Syriac / Mongolian / Devanagari Shaping Support

Multi-script capability surfaces (v2.119.53 - v2.119.55)

 

Arabic Shaping  Auto Shaping Pipeline  GSUB Engine

HotPDF exposes joining-class / positional-analysis / Indic syllabic-category capability surfaces for three complex scripts beyond Arabic: Syriac (U+0700-U+074F), Mongolian (U+1800-U+18AF), and Devanagari (U+0900-U+097F). Each capability lets callers drive the script through the existing OpenType GSUB engine for correct shaping, while keeping the heavy lifting (cluster boundary detection, BiDi resolution, GPOS positioning) outside HotPDF's scope.

 

Syriac shaping capability (v2.119.53)

Two new methods expose Syriac's joining behaviour:

 

function GetSyriacJoiningClass(CP: Cardinal): TJoiningClass;

function GetSyriacPosition(const Run: array of Cardinal; Index: Integer): TPosition;

 

Syriac follows the same Right-Joining / Dual-Joining / Transparent / Non-Joining four-class framework as Arabic; GetSyriacJoiningClass classifies each codepoint in the U+0700-U+074F block according to the Unicode joining property. GetSyriacPosition walks a Syriac run and resolves each character to its isolated / initial / medial / final position based on the joining classes of its immediate neighbours.

 

Unlike Arabic, the Syriac block has no Presentation Forms pre-encoded into Unicode - there is no Syriac equivalent of the U+FB50-FDFF / U+FE70-FEFC Arabic Presentation Forms blocks. Consumers must therefore drive Syriac shaping through font-defined GSUB lookups (typically init / medi / fina / isol + rlig) rather than codepoint rewriting. The capability layer above gives callers the position labels they need to query the right GSUB feature for each glyph.

 

Mongolian shaping capability (v2.119.54)

Two parallel methods for Mongolian:

 

function GetMongolianJoiningClass(CP: Cardinal): TJoiningClass;

function GetMongolianPosition(const Run: array of Cardinal; Index: Integer): TPosition;

 

Coverage includes basic Mongolian (U+1820-U+1842), Todo (U+1843-U+1877), Sibe (U+1880-U+18A8), Manchu, and Ali Gali extensions. Variation Selectors FVS1 / FVS2 / FVS3 (U+180B-U+180D), the soft hyphen NIRUGU (U+180A), and Ali Gali vowel marks are all classified as Transparent (T-class) so they participate in joining without breaking the walk.

 

Like Syriac, Mongolian has no Presentation Forms pre-encoded in Unicode.
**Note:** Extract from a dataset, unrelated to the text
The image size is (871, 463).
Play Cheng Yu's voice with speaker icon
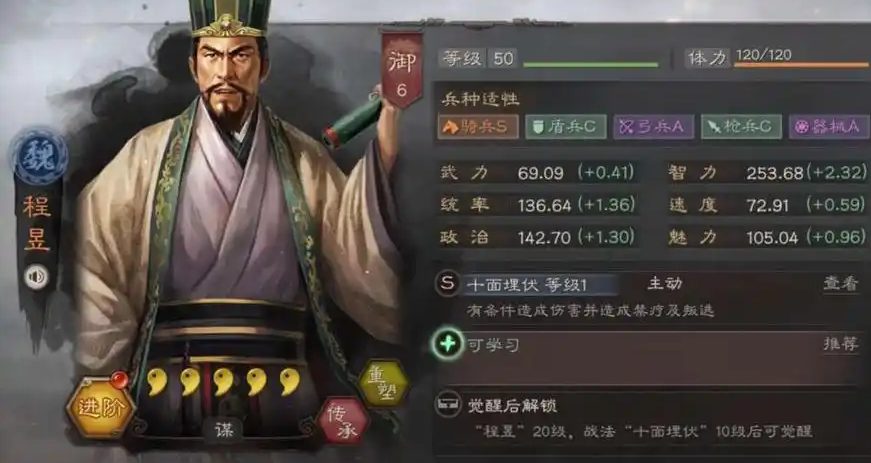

Mongolian's traditional vertical layout, complex letter-shape variation rules, and FVS-driven shape selection are all expected to be driven by font-defined GSUB lookups (typically init / medi / fina / isol + ccmp / rlig / locl); the capability layer gives callers the position labels needed to query those features.

 

Devanagari Indic shaping capability (v2.119.55)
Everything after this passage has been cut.